Records from a dataset
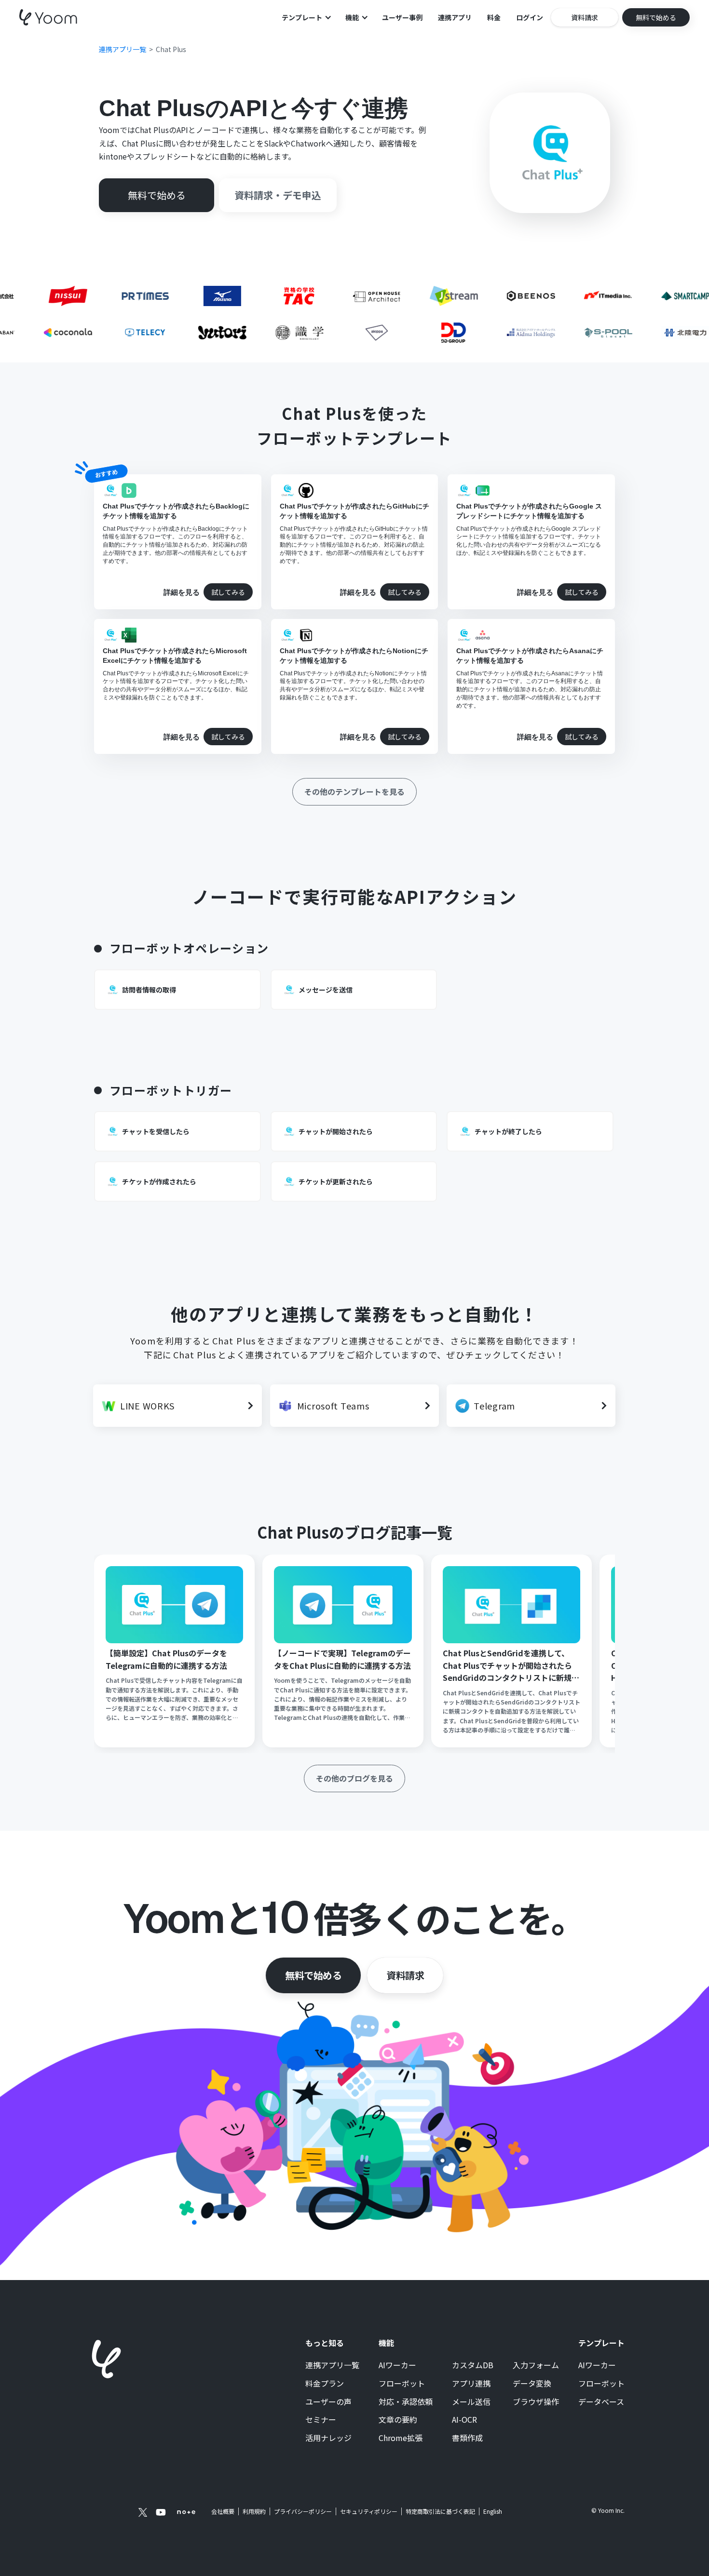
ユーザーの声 (328, 2402)
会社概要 (222, 2511)
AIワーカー (397, 2365)
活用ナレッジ (328, 2438)
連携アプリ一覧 (332, 2365)
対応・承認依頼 (406, 2402)
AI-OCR (464, 2420)
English (492, 2511)
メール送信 (471, 2402)
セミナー (320, 2420)
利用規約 (254, 2511)
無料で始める (313, 1975)
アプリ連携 (471, 2383)
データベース (601, 2402)
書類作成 (467, 2438)
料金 (494, 17)
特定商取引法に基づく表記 (440, 2511)
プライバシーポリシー (303, 2511)
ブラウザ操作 (536, 2402)
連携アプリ (455, 17)
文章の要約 (398, 2420)
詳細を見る (182, 592)
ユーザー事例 (402, 17)
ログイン (529, 17)
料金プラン (324, 2383)
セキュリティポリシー (368, 2511)
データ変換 (532, 2383)
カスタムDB (472, 2365)
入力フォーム (536, 2365)
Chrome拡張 (401, 2438)
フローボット (402, 2383)
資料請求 (405, 1975)
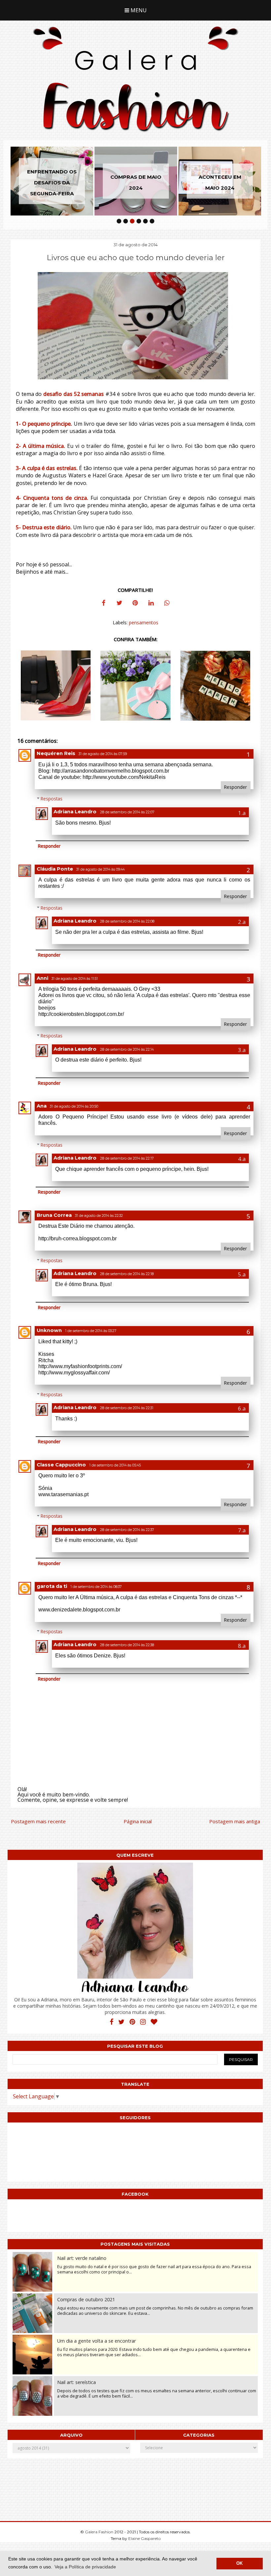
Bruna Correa (54, 1215)
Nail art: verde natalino (81, 2258)
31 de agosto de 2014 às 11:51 (75, 979)
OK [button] (239, 2563)
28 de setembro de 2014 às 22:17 (127, 1158)
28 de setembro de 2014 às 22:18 (127, 1274)
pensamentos (143, 622)
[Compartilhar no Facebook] (103, 604)
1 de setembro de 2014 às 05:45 (115, 1465)
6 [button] (152, 221)
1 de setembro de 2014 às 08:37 (96, 1587)
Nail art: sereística (76, 2382)
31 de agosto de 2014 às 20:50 (74, 1106)
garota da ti (52, 1586)
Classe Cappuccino (61, 1465)
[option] (52, 181)
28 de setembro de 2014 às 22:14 (127, 1049)
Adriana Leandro (75, 812)
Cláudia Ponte (55, 869)
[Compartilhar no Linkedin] (151, 604)
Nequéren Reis (56, 753)
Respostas (51, 799)
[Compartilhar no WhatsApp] (167, 604)
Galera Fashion (99, 2531)
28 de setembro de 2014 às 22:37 (127, 1530)
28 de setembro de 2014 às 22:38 (127, 1645)
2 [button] (125, 221)
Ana (42, 1106)
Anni (42, 978)
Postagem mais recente (38, 1821)
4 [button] (138, 221)
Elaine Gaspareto (144, 2538)
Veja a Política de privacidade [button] (85, 2566)
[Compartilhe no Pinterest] (135, 604)
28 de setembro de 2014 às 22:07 (127, 812)
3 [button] (132, 221)
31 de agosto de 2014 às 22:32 (99, 1216)
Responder (235, 787)
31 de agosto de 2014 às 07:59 (103, 754)
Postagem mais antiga (234, 1821)
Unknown (49, 1330)
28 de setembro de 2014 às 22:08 (127, 921)
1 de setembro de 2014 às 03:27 (90, 1331)
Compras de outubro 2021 (86, 2299)
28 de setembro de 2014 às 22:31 (126, 1408)
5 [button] (145, 221)
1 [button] (119, 221)
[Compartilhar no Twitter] (119, 604)
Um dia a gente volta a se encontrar (96, 2341)
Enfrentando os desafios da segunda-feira (52, 182)
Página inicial (138, 1821)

Work to complete ▸ The entries are to be written out again exactly, without their pictures.

Result for this exercise ▸
ユーザーの声 (328, 2402)
会社概要 (222, 2511)
AIワーカー (397, 2365)
活用ナレッジ (328, 2438)
連携アプリ一覧 (332, 2365)
対応・承認依頼 (406, 2402)
AI-OCR (464, 2420)
English (492, 2511)
メール送信 (471, 2402)
セミナー (320, 2420)
利用規約 (254, 2511)
無料で始める (313, 1975)
アプリ連携 (471, 2383)
データベース (601, 2402)
書類作成 (467, 2438)
料金 (494, 17)
特定商取引法に基づく表記 (440, 2511)
プライバシーポリシー (303, 2511)
ブラウザ操作 (536, 2402)
連携アプリ (455, 17)
文章の要約 (398, 2420)
詳細を見る (182, 592)
ユーザー事例 (402, 17)
ログイン (529, 17)
料金プラン (324, 2383)
セキュリティポリシー (368, 2511)
データ変換 (532, 2383)
カスタムDB (472, 2365)
入力フォーム (536, 2365)
Chrome拡張 (401, 2438)
フローボット (402, 2383)
資料請求 (405, 1975)
Bruna Correa (54, 1215)
Nail art: verde natalino (81, 2258)
31 de agosto de 2014 às 11:51 (75, 979)
OK [button] (239, 2563)
28 de setembro de 2014 às 22:17 (127, 1158)
28 de setembro de 2014 às 22:18 (127, 1274)
pensamentos (143, 622)
[Compartilhar no Facebook] (103, 604)
1 de setembro de 2014 às 05:45 (115, 1465)
6 [button] (152, 221)
1 de setembro de 2014 às 08:37 (96, 1587)
Nail art: sereística (76, 2382)
31 de agosto de 2014 às 20:50 (74, 1106)
garota da ti (52, 1586)
Classe Cappuccino (61, 1465)
[option] (52, 181)
28 de setembro de 2014 às 22:14 (127, 1049)
Adriana Leandro (75, 812)
Cláudia Ponte (55, 869)
[Compartilhar no Linkedin] (151, 604)
Nequéren Reis (56, 753)
Respostas (51, 799)
[Compartilhar no WhatsApp] (167, 604)
Galera Fashion (99, 2531)
28 de setembro de 2014 às 22:37 (127, 1530)
28 de setembro de 2014 às 22:38 (127, 1645)
2 [button] (125, 221)
Ana (42, 1106)
Anni (42, 978)
Postagem mais recente (38, 1821)
4 [button] (138, 221)
Elaine Gaspareto (144, 2538)
Veja a Política de privacidade [button] (85, 2566)
[Compartilhe no Pinterest] (135, 604)
28 de setembro de 2014 às 22:07 (127, 812)
3 [button] (132, 221)
31 de agosto de 2014 às 22:32 (99, 1216)
Responder (235, 787)
31 de agosto de 2014 às 07:59 (103, 754)
Postagem mais antiga (234, 1821)
Unknown (49, 1330)
28 de setembro de 2014 às 22:08 (127, 921)
1 de setembro de 2014 às 03:27 (90, 1331)
Compras de outubro 2021 (86, 2299)
28 de setembro de 2014 às 22:31 (126, 1408)
5 [button] (145, 221)
1 [button] (119, 221)
[Compartilhar no Twitter] (119, 604)
Um dia a gente volta a se encontrar (96, 2341)
Enfrentando os desafios da segunda-feira (52, 182)
Página inicial (138, 1821)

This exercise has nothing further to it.